Reducing or blocking miR-155 expression, on the other hand, decreased acute GVHD severity and increased survival, a finding that suggests a new strategy for treating the condition.

Acute GVHD occurs in 35 to 45 percent of leukemia patients overall who receive a blood stem-cell transplant from another person, a procedure called allogeneic stem-cell transplantation. Severe acute GVHD has a poor prognosis: about 25 percent of patients survive grade III GVHD and about 5 percent survive grade IV disease.

The findings are published in the journal Blood.

"Currently, acute GVHD is treated with high doses of steroids, which further increase the patient's already high risk for infections, and they block the ability of the donor immune cells to fight the leukemia," says principal investigator and hematologist Dr. Ramiro Garzon, assistant professor of internal medicine and a leukemia specialist.

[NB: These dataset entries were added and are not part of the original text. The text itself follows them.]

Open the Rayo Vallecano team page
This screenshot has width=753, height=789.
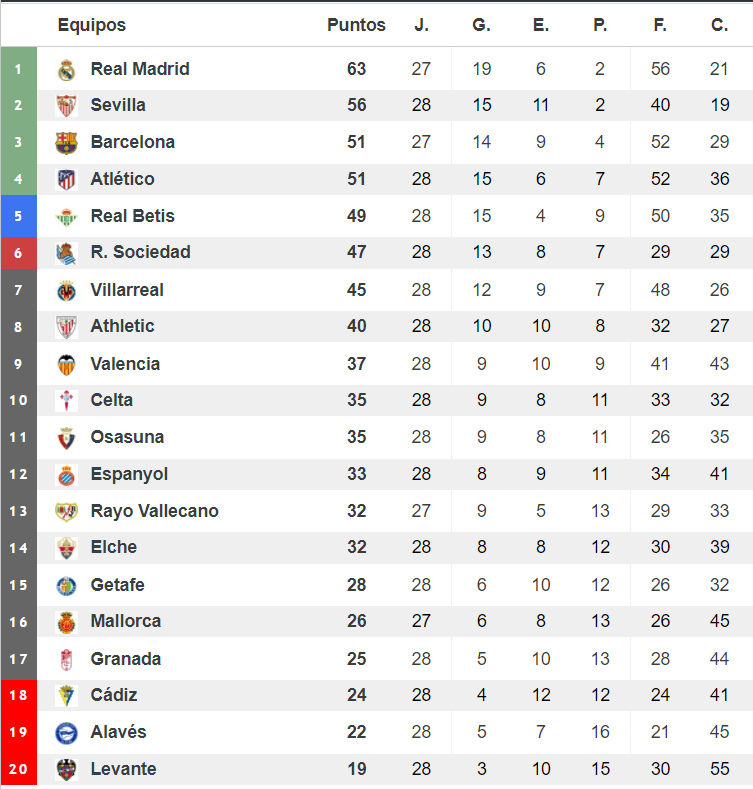click(154, 511)

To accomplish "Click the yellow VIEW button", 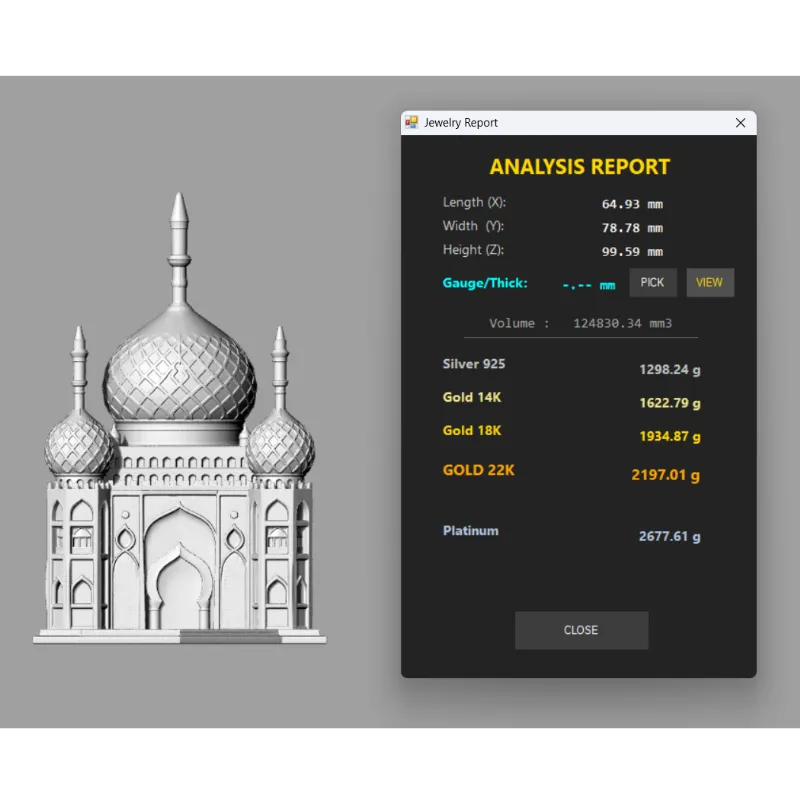I will pos(710,283).
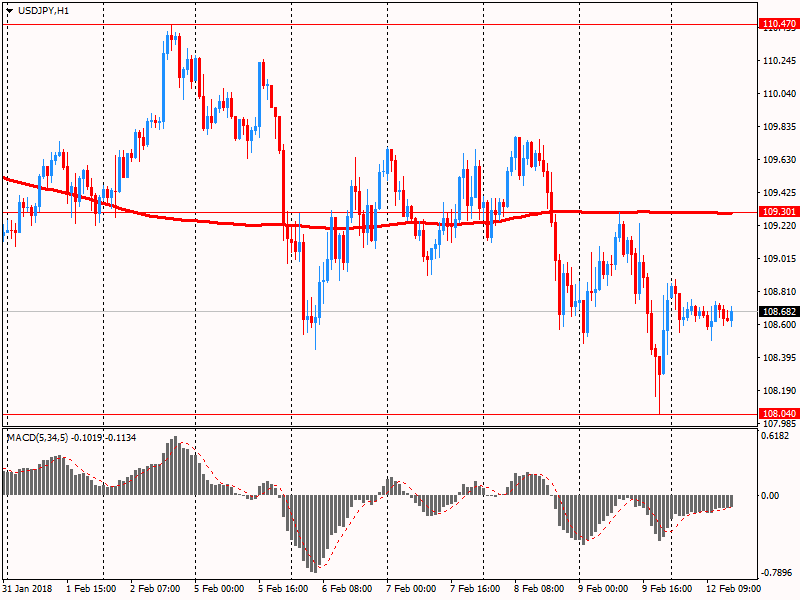The image size is (800, 600).
Task: Click the 108.395 value on price scale
Action: (778, 357)
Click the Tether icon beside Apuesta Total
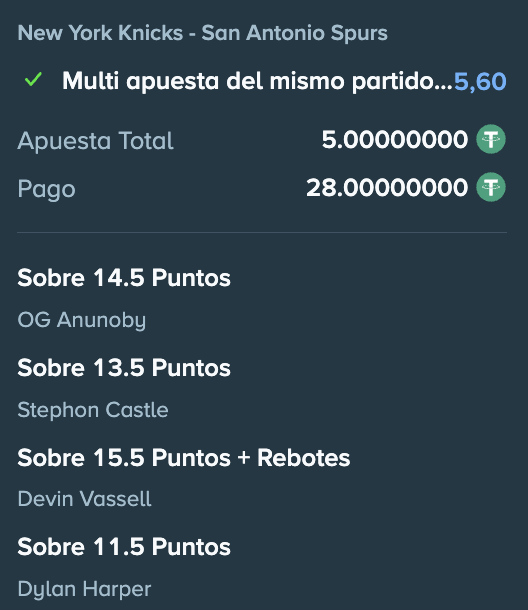 point(491,139)
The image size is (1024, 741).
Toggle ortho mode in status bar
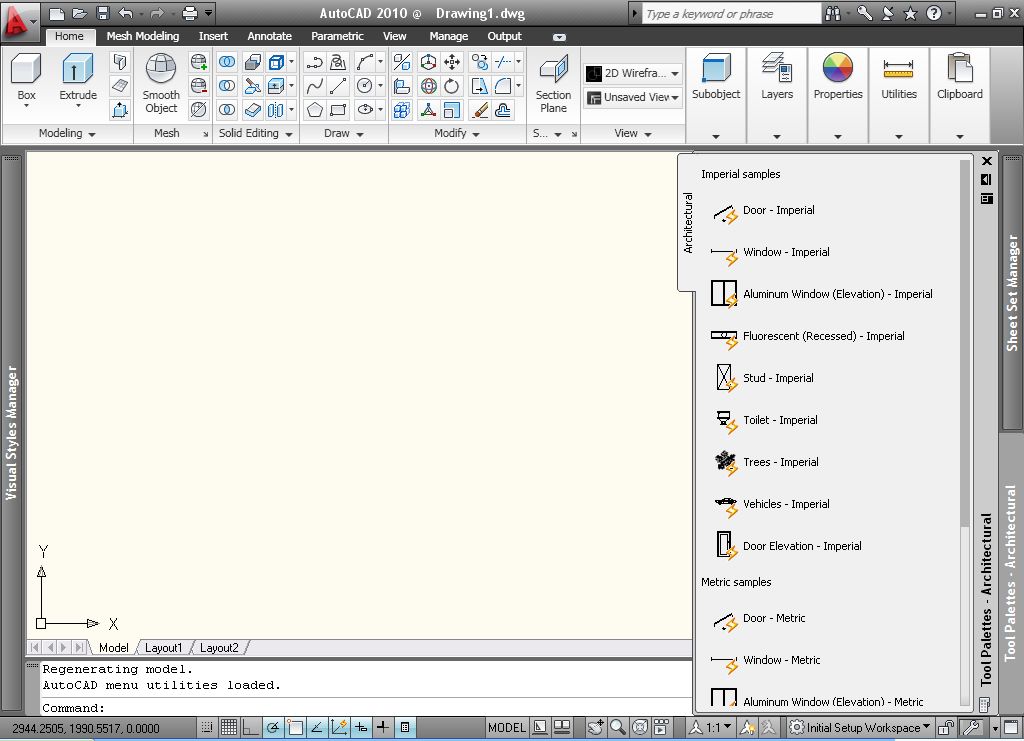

"What is needed is a way to block acute GVHD without inhibiting the ability of transplanted cells to fight leukemia, and these findings suggest how that might be done."

GVHD arises when immune cells from the donor attack the healthy tissue of the recipient. For this study, Garzon and his colleagues used an animal model of GVHD to learn if miR-155 played a role in the disease. Donor animals were engineered to either over-express or under-express miR-155 in their T cells, the main type of immune cell involved in GVHD.

The researchers first learned that donor T cells removed from recipient animals with GVHD had levels miR-155 that were up to 6.5-fold greater than in controls. Additional experiments showed the following:

• When recipient animals are given T cells that are deficient in miR-155, GVHD severity is much less and overall survival is significantly greater.
• When recipient animals are given T cells that over-express miR-155, GVHD develops rapidly and survival is short.
• Blocking miR-155 in donor cells decreases the severity of clinical GVHD, increases survival and does not diminish the cells' ability to destroy leukemia cells.

Finally, Garzon and his colleagues examined five large-bowel biopsies of GVHD patients, and inflammatory T cells from all five showed high levels of miR-155. "This suggests that the relationship between miR-155 and graft-versus-host disease is relevant in humans, also," Garzon says.